• YOUR TASK
Whatever runs from the line with "[Dodaj v košarico] (149, 1752)" to the end of the records below must be copied exactly, with nothing else included.

• DATA LISTING

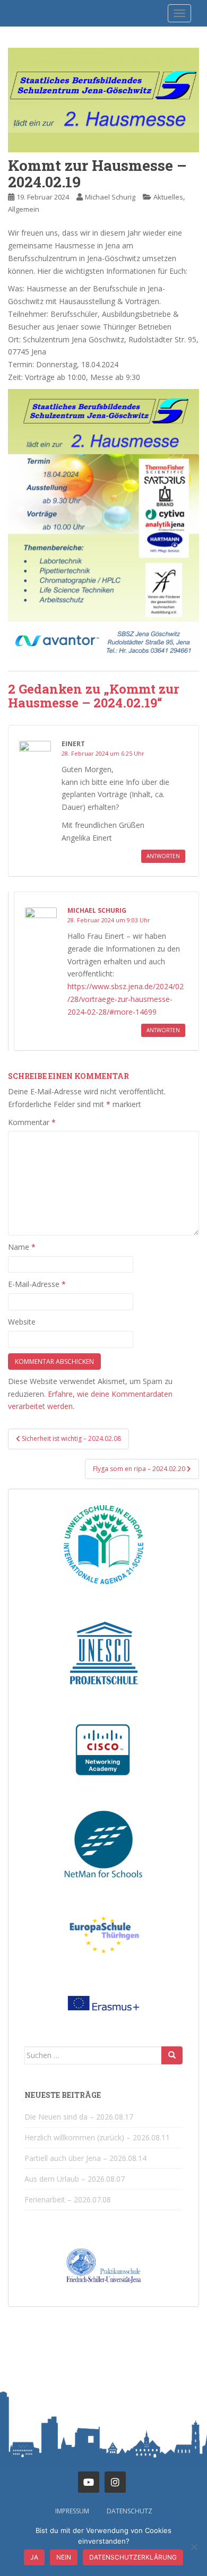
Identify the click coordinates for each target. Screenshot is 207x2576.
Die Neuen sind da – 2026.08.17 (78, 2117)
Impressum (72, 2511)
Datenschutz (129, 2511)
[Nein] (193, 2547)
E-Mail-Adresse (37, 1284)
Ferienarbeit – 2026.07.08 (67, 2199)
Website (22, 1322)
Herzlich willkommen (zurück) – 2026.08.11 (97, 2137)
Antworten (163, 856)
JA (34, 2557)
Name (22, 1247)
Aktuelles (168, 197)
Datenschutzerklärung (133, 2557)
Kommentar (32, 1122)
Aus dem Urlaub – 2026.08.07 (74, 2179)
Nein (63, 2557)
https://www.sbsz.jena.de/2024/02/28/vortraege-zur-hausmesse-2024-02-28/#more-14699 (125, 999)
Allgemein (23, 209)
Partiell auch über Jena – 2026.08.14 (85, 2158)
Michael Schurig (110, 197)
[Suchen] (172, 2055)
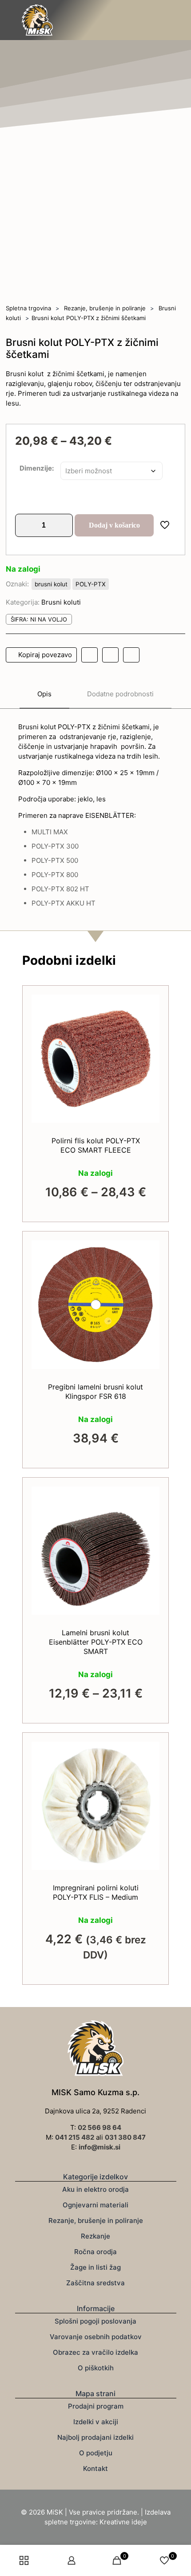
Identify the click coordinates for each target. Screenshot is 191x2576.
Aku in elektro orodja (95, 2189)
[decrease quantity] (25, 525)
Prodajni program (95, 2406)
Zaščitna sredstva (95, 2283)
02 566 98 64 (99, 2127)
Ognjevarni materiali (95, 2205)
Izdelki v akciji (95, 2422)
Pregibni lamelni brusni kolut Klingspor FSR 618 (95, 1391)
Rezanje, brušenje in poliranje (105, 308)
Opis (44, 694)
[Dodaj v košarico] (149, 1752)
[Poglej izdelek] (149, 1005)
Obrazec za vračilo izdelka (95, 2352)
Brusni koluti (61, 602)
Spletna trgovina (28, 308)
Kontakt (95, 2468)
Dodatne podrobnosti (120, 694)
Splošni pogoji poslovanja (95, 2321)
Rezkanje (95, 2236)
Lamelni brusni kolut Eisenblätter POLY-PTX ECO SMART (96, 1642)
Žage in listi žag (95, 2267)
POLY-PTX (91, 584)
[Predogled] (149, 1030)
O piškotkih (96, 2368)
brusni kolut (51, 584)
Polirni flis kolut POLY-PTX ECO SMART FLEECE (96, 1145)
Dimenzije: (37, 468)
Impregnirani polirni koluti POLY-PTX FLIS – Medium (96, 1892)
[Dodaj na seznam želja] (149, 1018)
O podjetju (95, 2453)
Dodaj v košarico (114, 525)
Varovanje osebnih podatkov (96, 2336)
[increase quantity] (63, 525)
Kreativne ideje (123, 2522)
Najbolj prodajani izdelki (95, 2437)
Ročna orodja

• ANSWER TO THE PROBLEM
[Dodaj v košarico] (149, 1752)
[Poglej izdelek] (149, 1005)
Obrazec za vračilo izdelka (95, 2352)
Brusni koluti (61, 602)
Spletna trgovina (28, 308)
Kontakt (95, 2468)
Dodatne podrobnosti (120, 694)
Splošni pogoji poslovanja (95, 2321)
Rezkanje (95, 2236)
Lamelni brusni kolut Eisenblätter POLY-PTX ECO SMART (96, 1642)
Žage in listi žag (95, 2267)
POLY-PTX (91, 584)
[Predogled] (149, 1030)
O piškotkih (96, 2368)
brusni kolut (51, 584)
Polirni flis kolut POLY-PTX ECO SMART FLEECE (96, 1145)
Dimenzije: (37, 468)
Impregnirani polirni koluti POLY-PTX FLIS – Medium (96, 1892)
[Dodaj na seznam želja] (149, 1018)
O podjetju (95, 2453)
Dodaj v košarico (114, 525)
Varovanje osebnih podatkov (96, 2336)
[increase quantity] (63, 525)
Kreativne ideje (123, 2522)
Najbolj prodajani izdelki (95, 2437)
Ročna orodja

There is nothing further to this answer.